══ Material to process
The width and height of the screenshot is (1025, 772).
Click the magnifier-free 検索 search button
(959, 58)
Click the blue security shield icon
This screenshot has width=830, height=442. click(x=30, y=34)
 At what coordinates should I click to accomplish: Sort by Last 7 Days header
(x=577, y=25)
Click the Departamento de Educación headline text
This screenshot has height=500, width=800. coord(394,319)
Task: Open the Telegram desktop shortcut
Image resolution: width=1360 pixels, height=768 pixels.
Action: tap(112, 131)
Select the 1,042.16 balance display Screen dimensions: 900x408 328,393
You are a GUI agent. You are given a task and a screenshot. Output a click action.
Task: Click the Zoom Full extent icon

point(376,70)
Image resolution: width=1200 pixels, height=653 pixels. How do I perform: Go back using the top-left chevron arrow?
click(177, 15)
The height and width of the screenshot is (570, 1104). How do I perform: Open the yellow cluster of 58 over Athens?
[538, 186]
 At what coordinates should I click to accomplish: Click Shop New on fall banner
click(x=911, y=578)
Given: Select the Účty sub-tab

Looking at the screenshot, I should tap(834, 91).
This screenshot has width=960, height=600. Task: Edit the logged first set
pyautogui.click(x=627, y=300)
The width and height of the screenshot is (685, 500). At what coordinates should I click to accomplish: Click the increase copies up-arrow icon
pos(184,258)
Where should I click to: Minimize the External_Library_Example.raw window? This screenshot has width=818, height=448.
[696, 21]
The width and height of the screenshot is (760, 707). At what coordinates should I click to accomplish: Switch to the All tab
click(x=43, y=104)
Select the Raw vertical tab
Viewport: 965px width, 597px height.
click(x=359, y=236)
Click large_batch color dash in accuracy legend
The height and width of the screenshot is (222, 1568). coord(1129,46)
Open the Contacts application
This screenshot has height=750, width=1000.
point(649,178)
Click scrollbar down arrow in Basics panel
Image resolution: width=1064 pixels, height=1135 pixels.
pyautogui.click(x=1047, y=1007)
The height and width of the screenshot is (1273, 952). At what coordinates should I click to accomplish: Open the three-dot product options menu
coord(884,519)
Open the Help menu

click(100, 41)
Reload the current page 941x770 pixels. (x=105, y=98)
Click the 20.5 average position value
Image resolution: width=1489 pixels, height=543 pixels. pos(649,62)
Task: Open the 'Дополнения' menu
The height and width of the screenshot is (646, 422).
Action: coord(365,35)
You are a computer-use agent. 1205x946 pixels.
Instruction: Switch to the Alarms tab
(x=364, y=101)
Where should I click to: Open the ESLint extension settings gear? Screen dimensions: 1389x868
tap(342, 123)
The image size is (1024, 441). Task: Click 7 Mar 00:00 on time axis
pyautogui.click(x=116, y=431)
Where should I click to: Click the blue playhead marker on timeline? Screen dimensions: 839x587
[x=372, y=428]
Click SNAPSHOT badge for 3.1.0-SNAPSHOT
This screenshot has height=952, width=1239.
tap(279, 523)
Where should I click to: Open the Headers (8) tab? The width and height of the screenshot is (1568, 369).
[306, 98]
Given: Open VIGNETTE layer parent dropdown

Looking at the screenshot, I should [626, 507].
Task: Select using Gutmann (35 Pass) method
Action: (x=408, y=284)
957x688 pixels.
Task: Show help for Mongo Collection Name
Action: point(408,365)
════
What the task asks
Please restate every record above word for word.

Finished task
The width and height of the screenshot is (1025, 772).
Click the magnifier-free 検索 search button
(959, 58)
Click the blue security shield icon
This screenshot has width=830, height=442. click(x=30, y=34)
 At what coordinates should I click to accomplish: Sort by Last 7 Days header
(x=577, y=25)
Click the Departamento de Educación headline text
This screenshot has height=500, width=800. coord(394,319)
Task: Open the Telegram desktop shortcut
Image resolution: width=1360 pixels, height=768 pixels.
Action: tap(112, 131)
Select the 1,042.16 balance display Screen dimensions: 900x408 328,393
You are a GUI agent. You are given a task and a screenshot. Output a click action.
Task: Click the Zoom Full extent icon

point(376,70)
Image resolution: width=1200 pixels, height=653 pixels. How do I perform: Go back using the top-left chevron arrow?
click(177, 15)
The height and width of the screenshot is (570, 1104). How do I perform: Open the yellow cluster of 58 over Athens?
[538, 186]
 At what coordinates should I click to accomplish: Click Shop New on fall banner
click(x=911, y=578)
Given: Select the Účty sub-tab

Looking at the screenshot, I should tap(834, 91).
This screenshot has width=960, height=600. Task: Edit the logged first set
pyautogui.click(x=627, y=300)
The width and height of the screenshot is (685, 500). At what coordinates should I click to accomplish: Click the increase copies up-arrow icon
pos(184,258)
Where should I click to: Minimize the External_Library_Example.raw window? This screenshot has width=818, height=448.
[696, 21]
The width and height of the screenshot is (760, 707). At what coordinates should I click to accomplish: Switch to the All tab
click(x=43, y=104)
Select the Raw vertical tab
Viewport: 965px width, 597px height.
click(x=359, y=236)
Click large_batch color dash in accuracy legend
The height and width of the screenshot is (222, 1568). coord(1129,46)
Open the Contacts application
This screenshot has height=750, width=1000.
point(649,178)
Click scrollbar down arrow in Basics panel
Image resolution: width=1064 pixels, height=1135 pixels.
pyautogui.click(x=1047, y=1007)
The height and width of the screenshot is (1273, 952). At what coordinates should I click to accomplish: Open the three-dot product options menu
coord(884,519)
Open the Help menu

click(100, 41)
Reload the current page 941x770 pixels. (x=105, y=98)
Click the 20.5 average position value
Image resolution: width=1489 pixels, height=543 pixels. pos(649,62)
Task: Open the 'Дополнения' menu
The height and width of the screenshot is (646, 422).
Action: coord(365,35)
You are a computer-use agent. 1205x946 pixels.
Instruction: Switch to the Alarms tab
(x=364, y=101)
Where should I click to: Open the ESLint extension settings gear? Screen dimensions: 1389x868
tap(342, 123)
The image size is (1024, 441). Task: Click 7 Mar 00:00 on time axis
pyautogui.click(x=116, y=431)
Where should I click to: Click the blue playhead marker on timeline? Screen dimensions: 839x587
[x=372, y=428]
Click SNAPSHOT badge for 3.1.0-SNAPSHOT
This screenshot has height=952, width=1239.
tap(279, 523)
Where should I click to: Open the Headers (8) tab? The width and height of the screenshot is (1568, 369).
[306, 98]
Given: Open VIGNETTE layer parent dropdown

Looking at the screenshot, I should [626, 507].
Task: Select using Gutmann (35 Pass) method
Action: (x=408, y=284)
957x688 pixels.
Task: Show help for Mongo Collection Name
Action: point(408,365)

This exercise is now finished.